> [Data listing]
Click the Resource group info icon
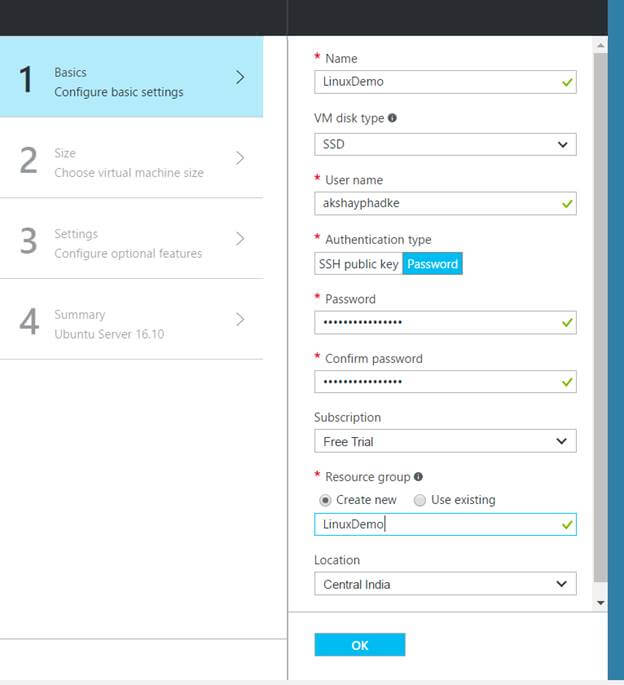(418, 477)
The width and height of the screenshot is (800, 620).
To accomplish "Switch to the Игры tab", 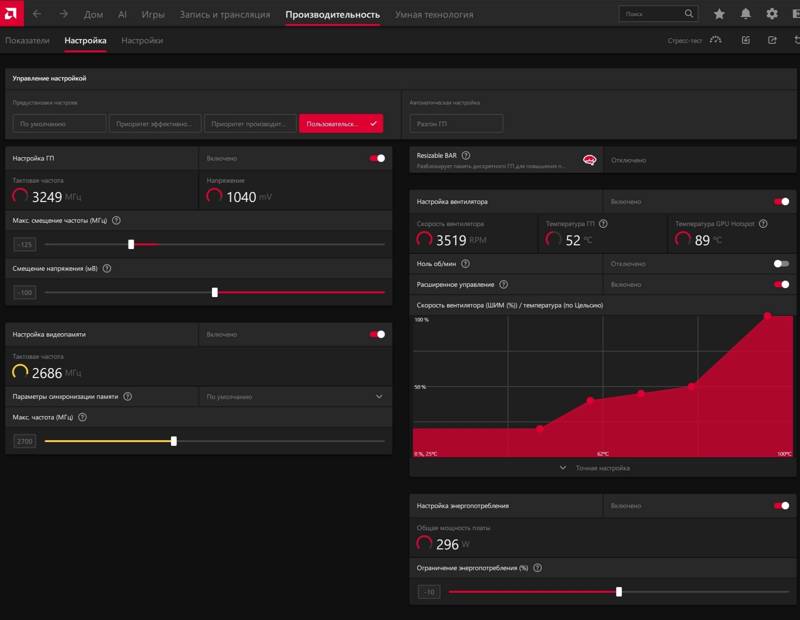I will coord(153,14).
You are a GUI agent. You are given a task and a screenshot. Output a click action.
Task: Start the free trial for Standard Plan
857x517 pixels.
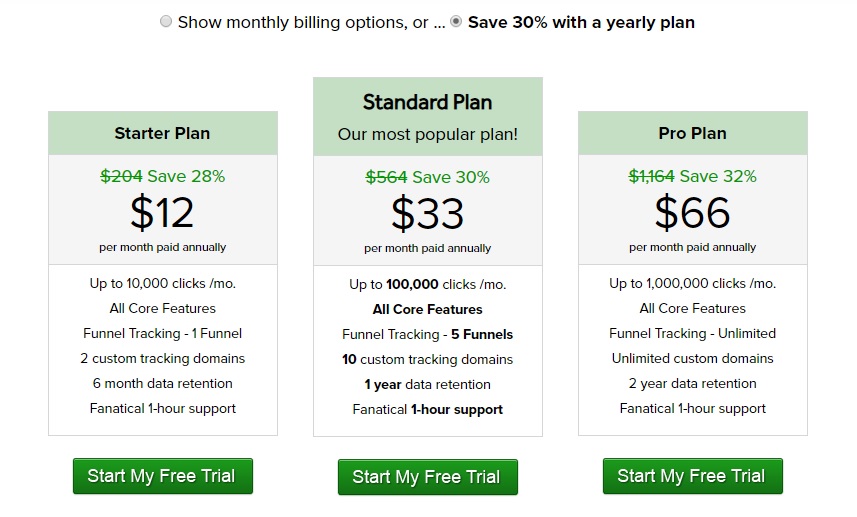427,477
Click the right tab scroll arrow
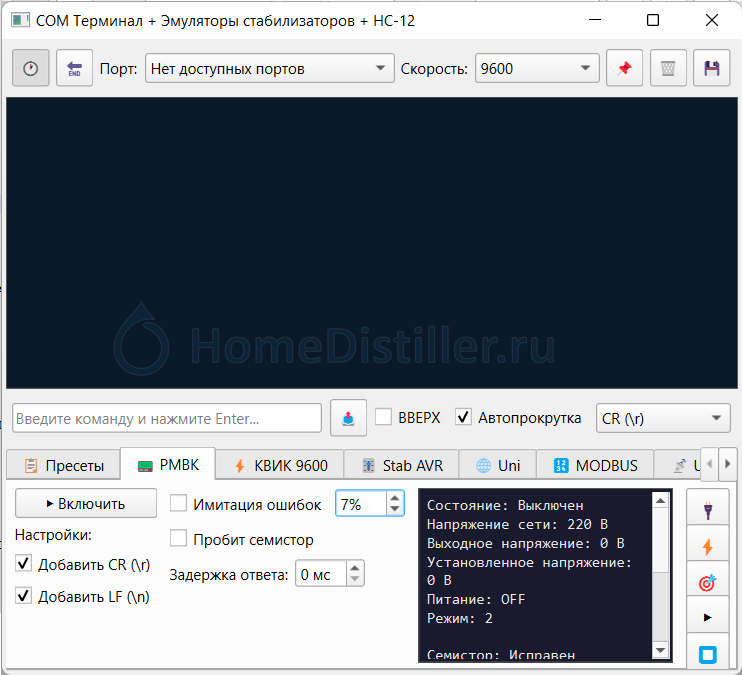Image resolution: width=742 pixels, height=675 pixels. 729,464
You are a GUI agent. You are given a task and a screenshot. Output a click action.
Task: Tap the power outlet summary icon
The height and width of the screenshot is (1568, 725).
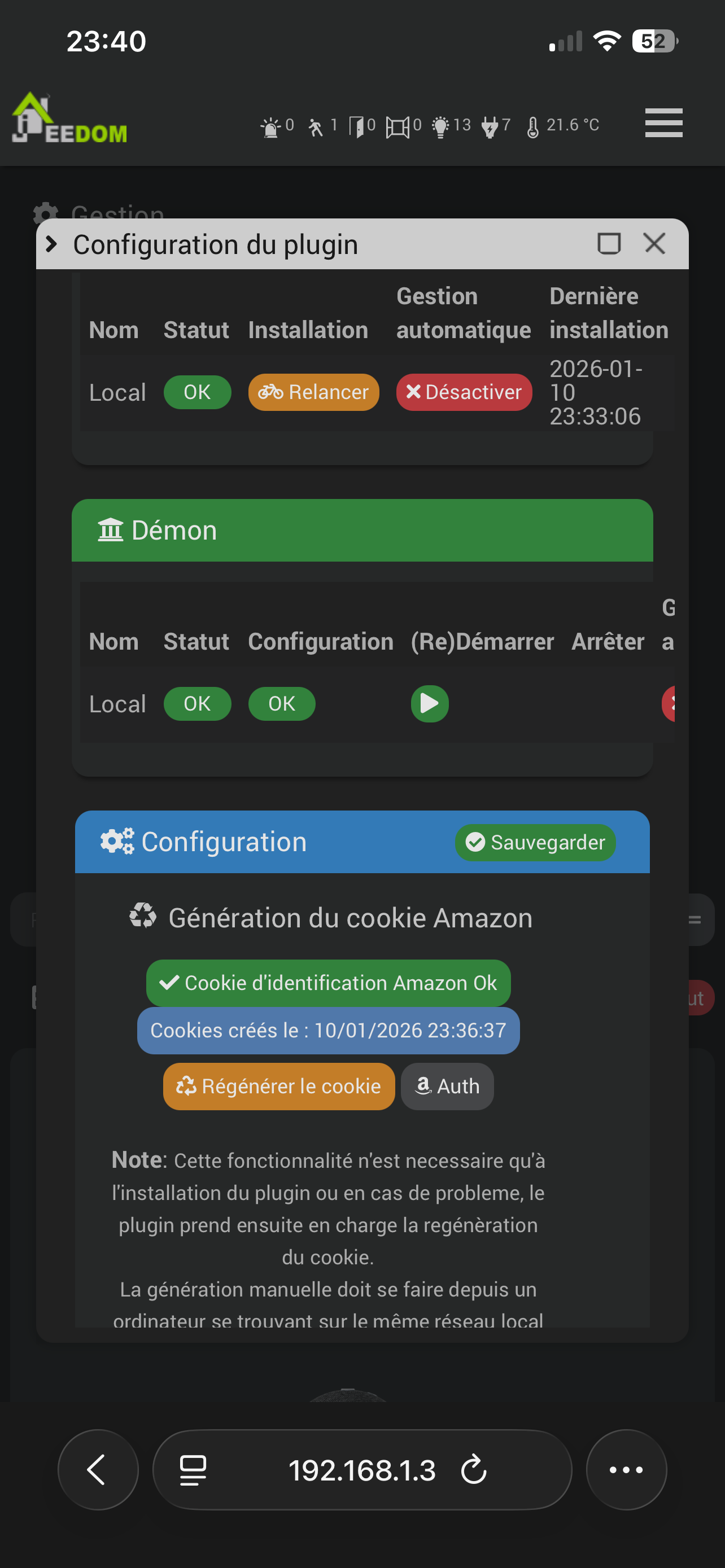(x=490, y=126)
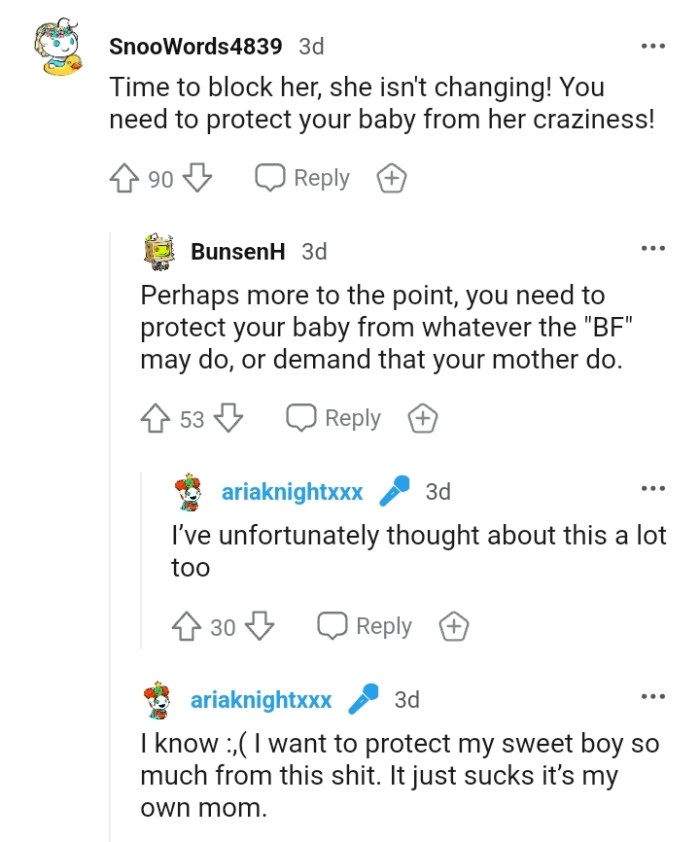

> [Problem to work on]
Beginning with the line that bears "Task: Tap the power outlet summary icon", output each line through the last line of the listing exactly, and no others; skip the pictures.

> [Written reply]
Task: Tap the power outlet summary icon
The height and width of the screenshot is (1568, 725).
(x=490, y=126)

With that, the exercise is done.